Data supplied —
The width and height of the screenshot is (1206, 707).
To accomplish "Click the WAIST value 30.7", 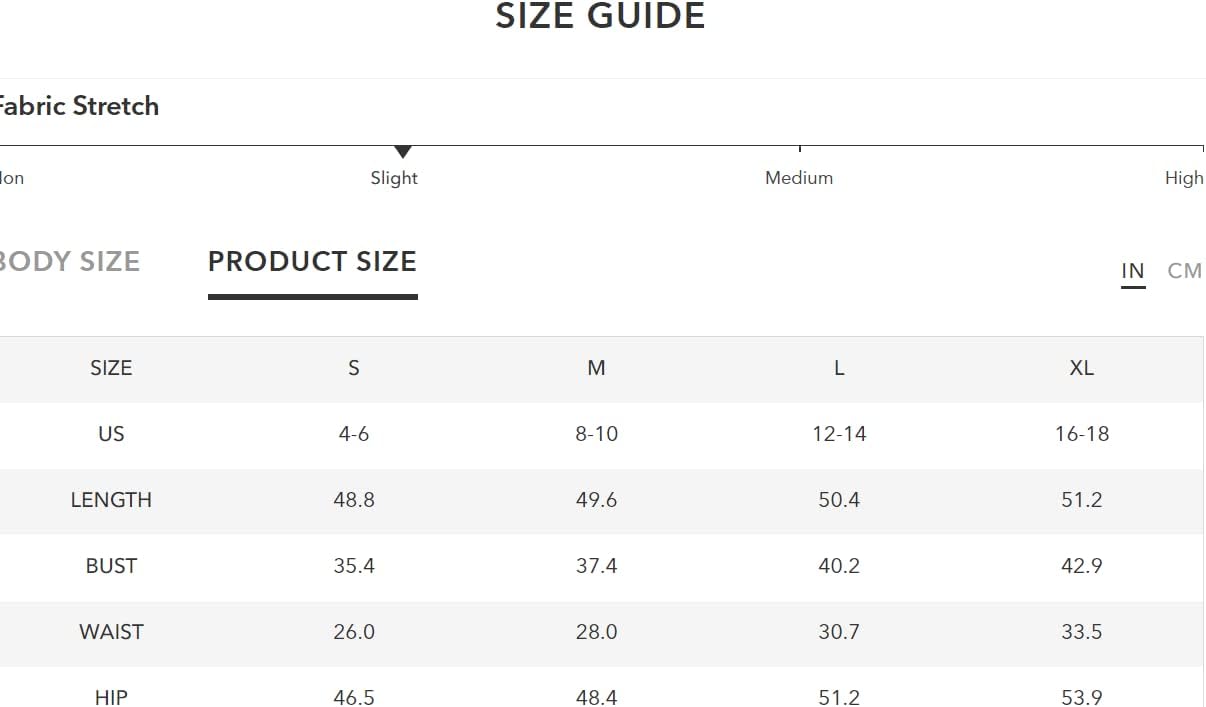I will pos(839,632).
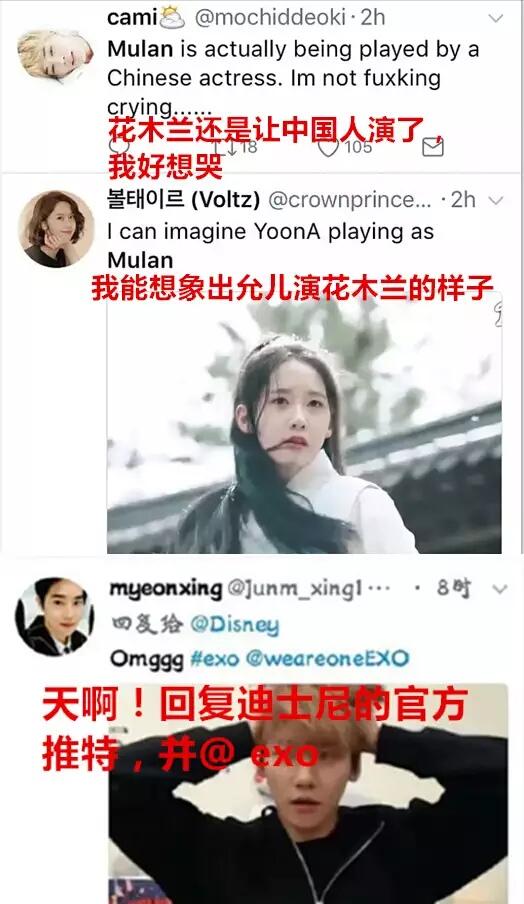
Task: Open the Voltz display name
Action: [183, 200]
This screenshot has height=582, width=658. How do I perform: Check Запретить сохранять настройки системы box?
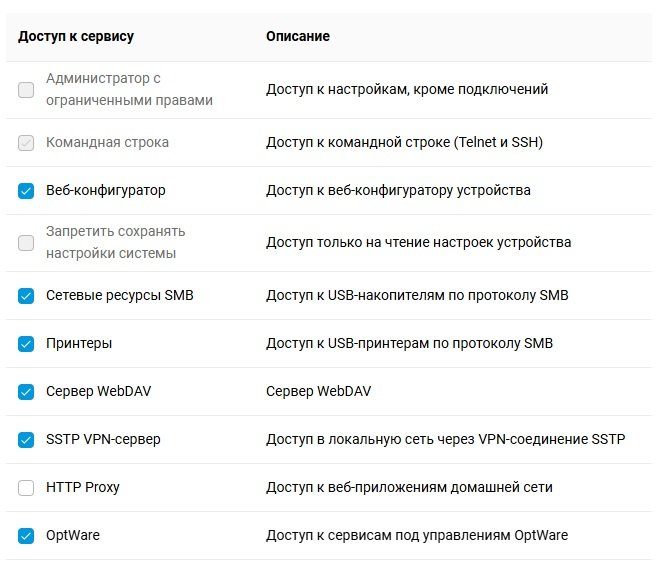tap(26, 243)
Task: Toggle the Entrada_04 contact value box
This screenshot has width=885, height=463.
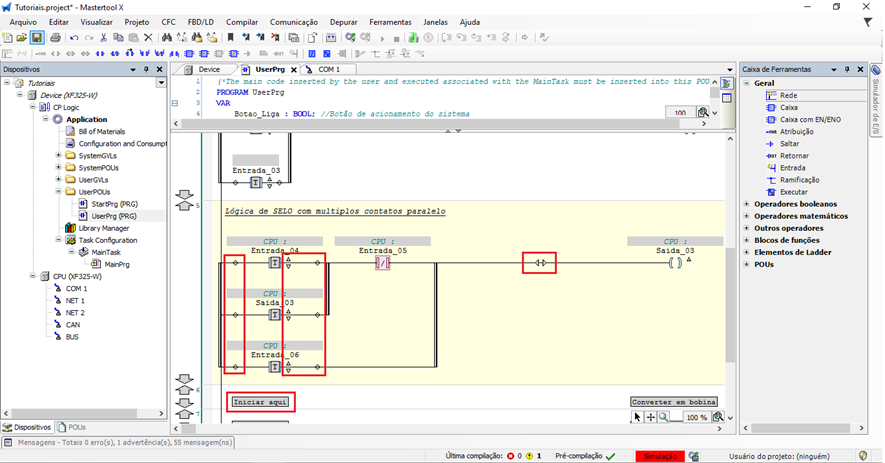Action: tap(276, 264)
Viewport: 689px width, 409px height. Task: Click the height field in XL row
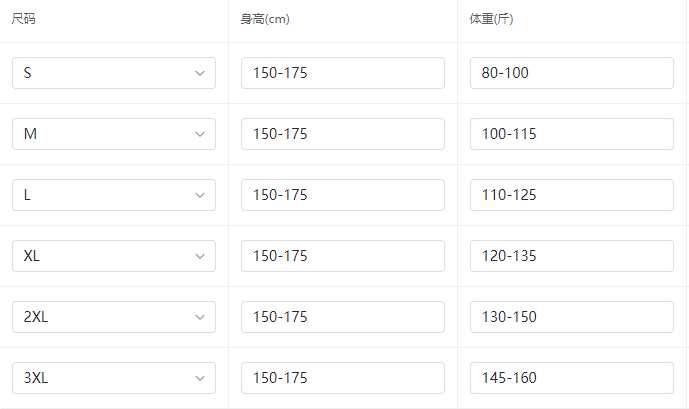[x=343, y=256]
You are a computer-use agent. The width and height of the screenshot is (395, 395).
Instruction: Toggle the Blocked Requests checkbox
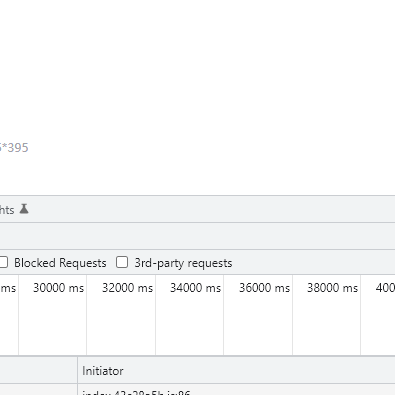3,262
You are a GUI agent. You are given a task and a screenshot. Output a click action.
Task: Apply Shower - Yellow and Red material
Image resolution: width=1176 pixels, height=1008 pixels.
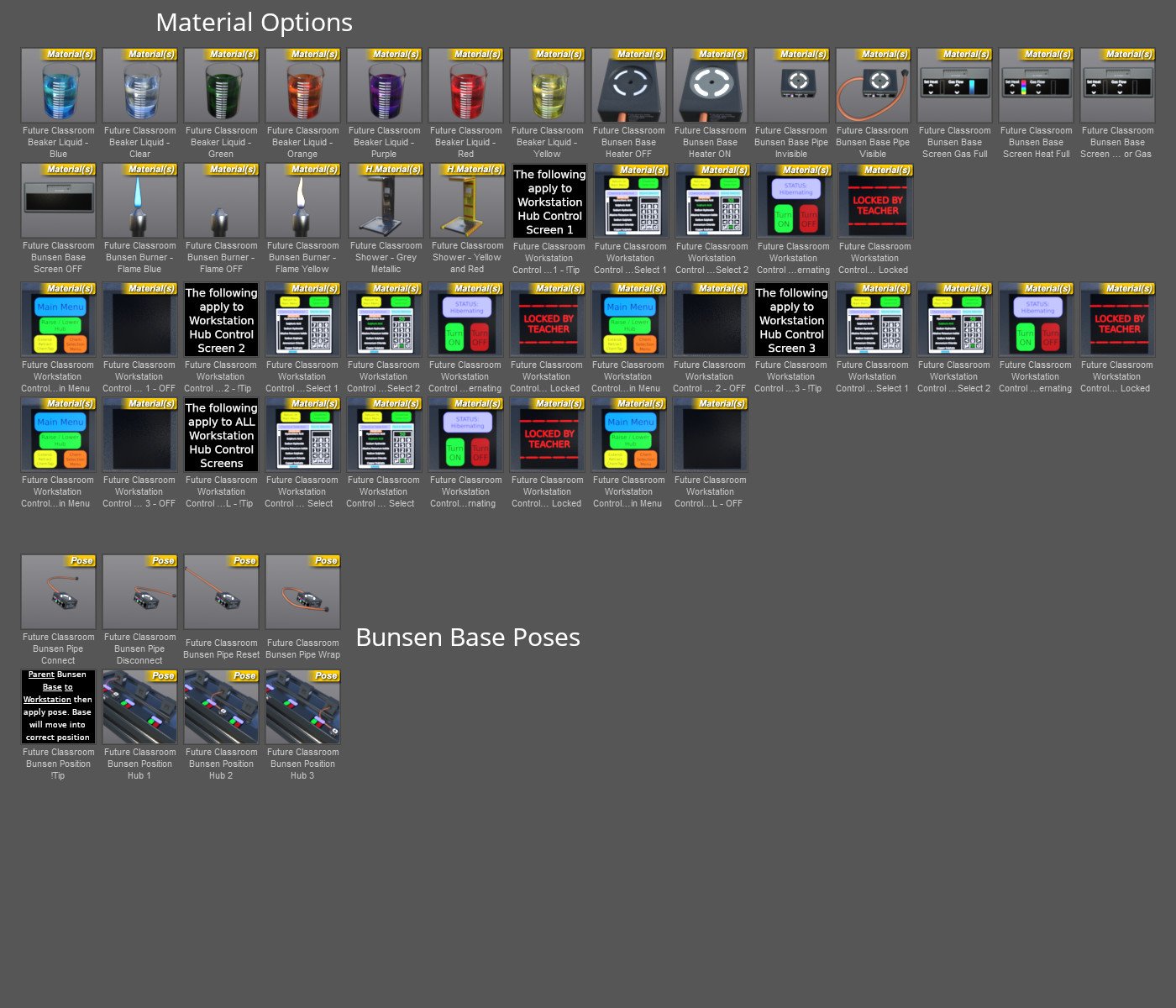465,200
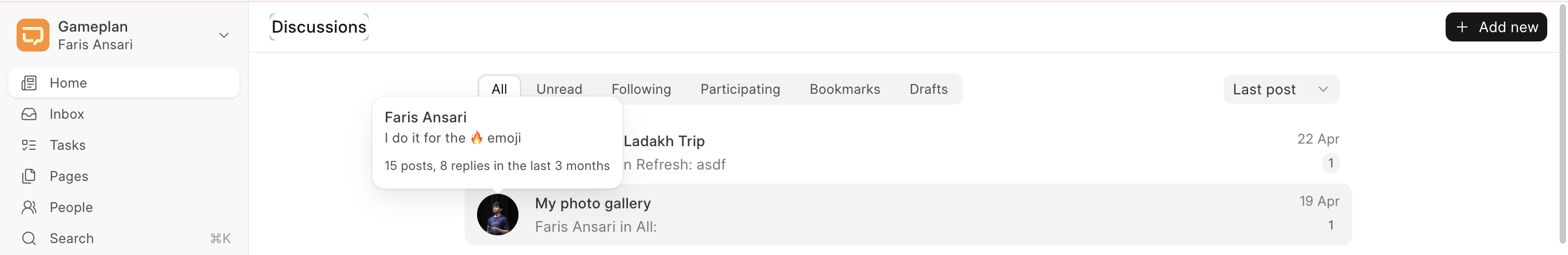The width and height of the screenshot is (1568, 255).
Task: Open the My photo gallery discussion
Action: [x=592, y=203]
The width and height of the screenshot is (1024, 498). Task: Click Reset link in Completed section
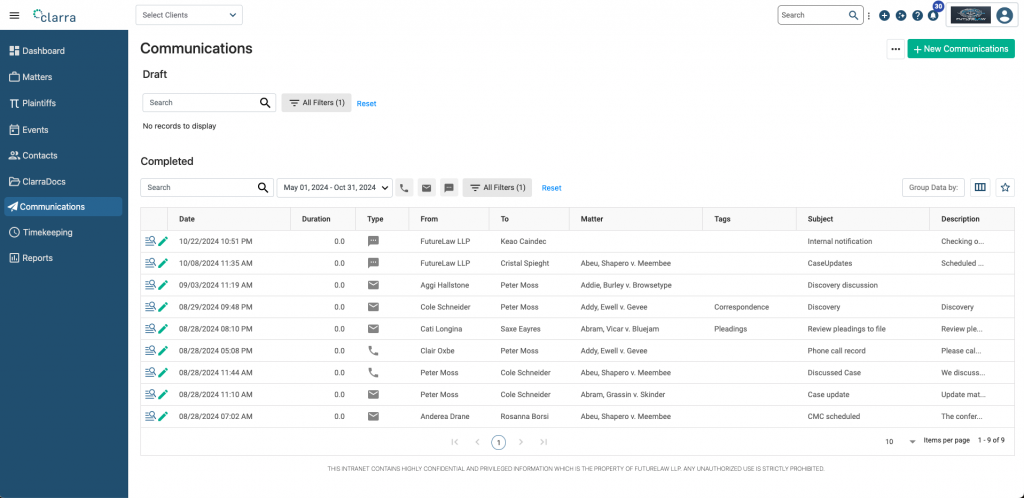[x=551, y=188]
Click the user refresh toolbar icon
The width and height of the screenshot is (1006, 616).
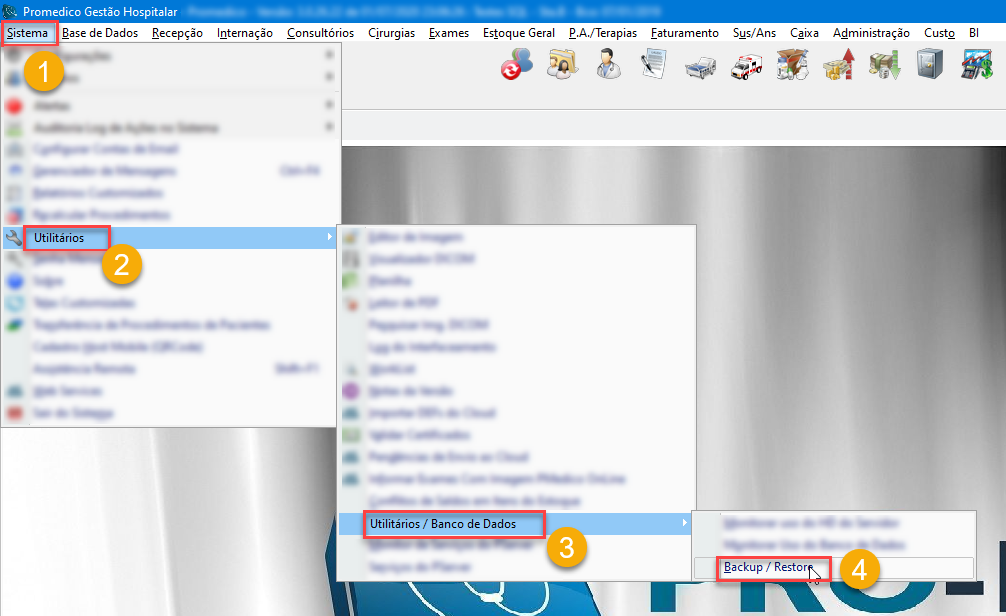tap(517, 67)
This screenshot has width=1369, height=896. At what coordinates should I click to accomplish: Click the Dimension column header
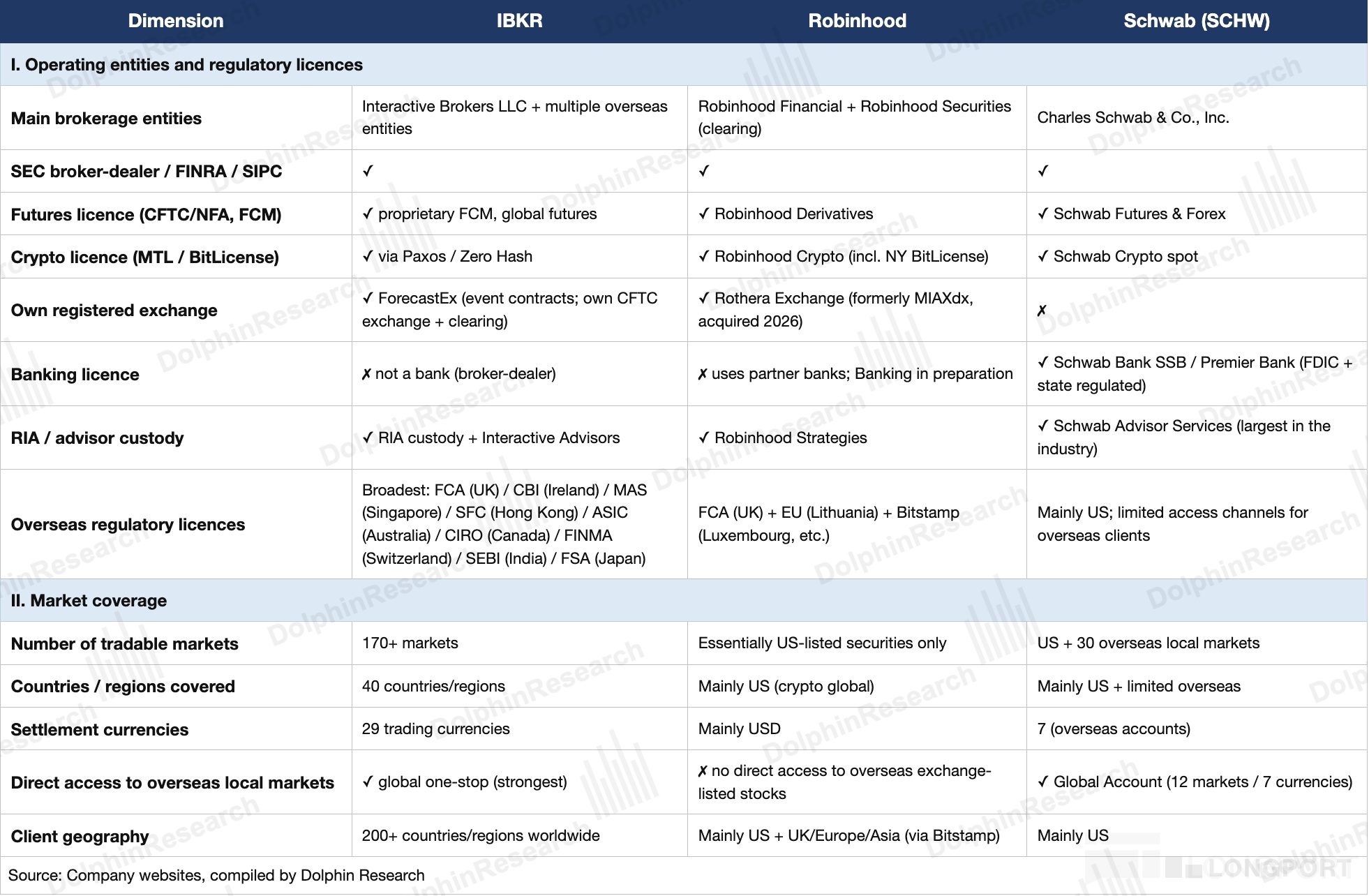(x=176, y=21)
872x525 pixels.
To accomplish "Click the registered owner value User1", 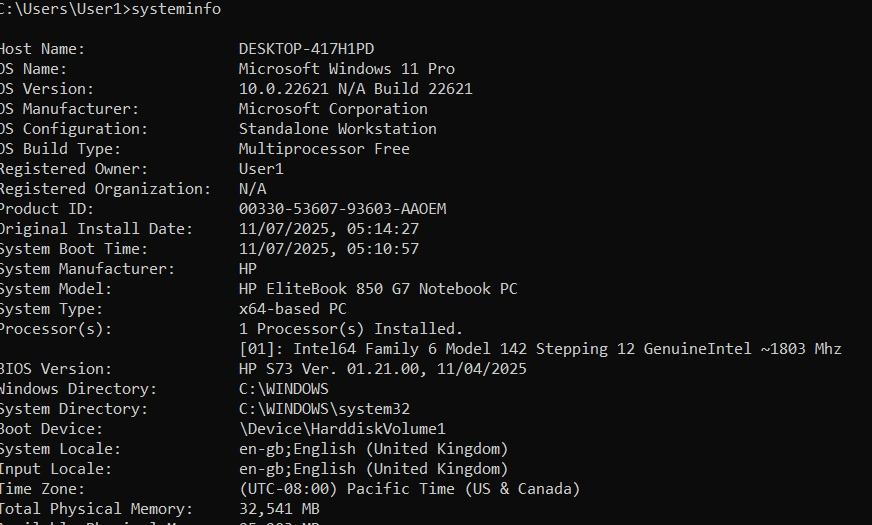I will pyautogui.click(x=261, y=169).
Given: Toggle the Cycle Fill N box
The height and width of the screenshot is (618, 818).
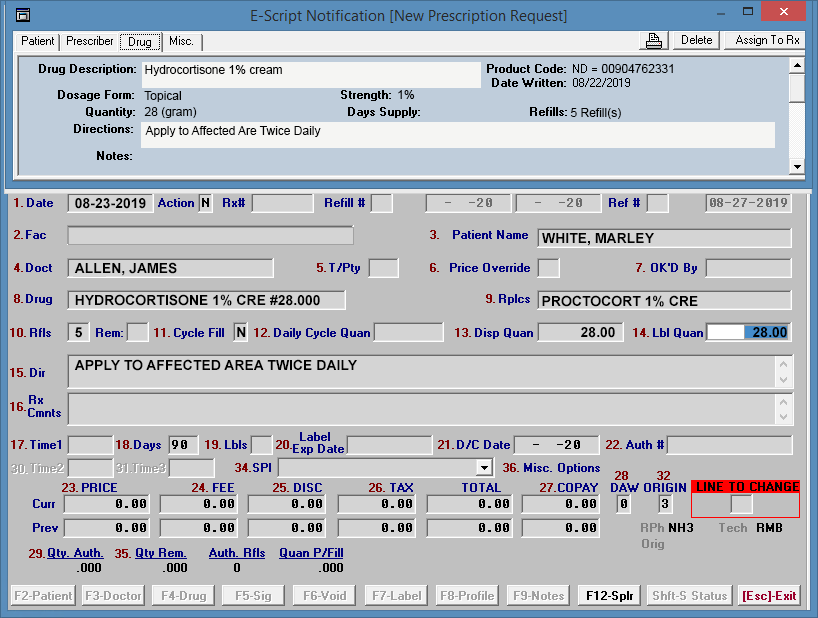Looking at the screenshot, I should coord(240,332).
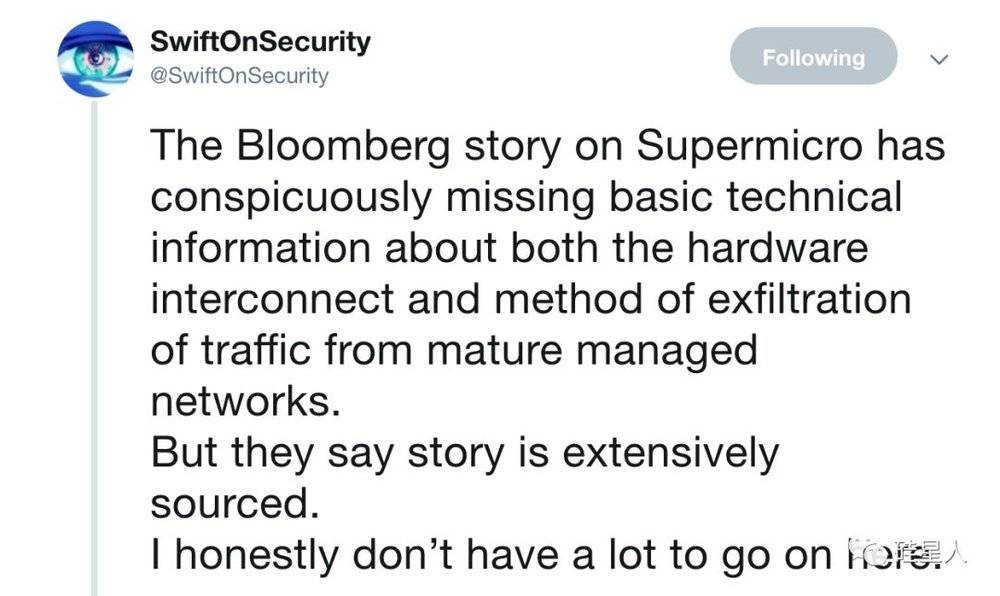1000x596 pixels.
Task: Select the word Bloomberg in the tweet
Action: pos(343,147)

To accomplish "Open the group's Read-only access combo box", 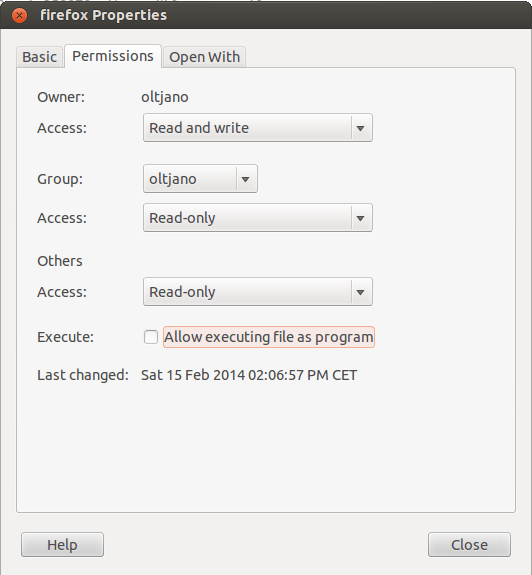I will pos(258,218).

Exercise brief —
Find the word "agent" in the records, and report each line that has it.

Answer space —
You are a computer-use agent. The width and height of the screenshot is (395, 395).
You are a GUI agent. You are given a task and a screenshot. Output a click action.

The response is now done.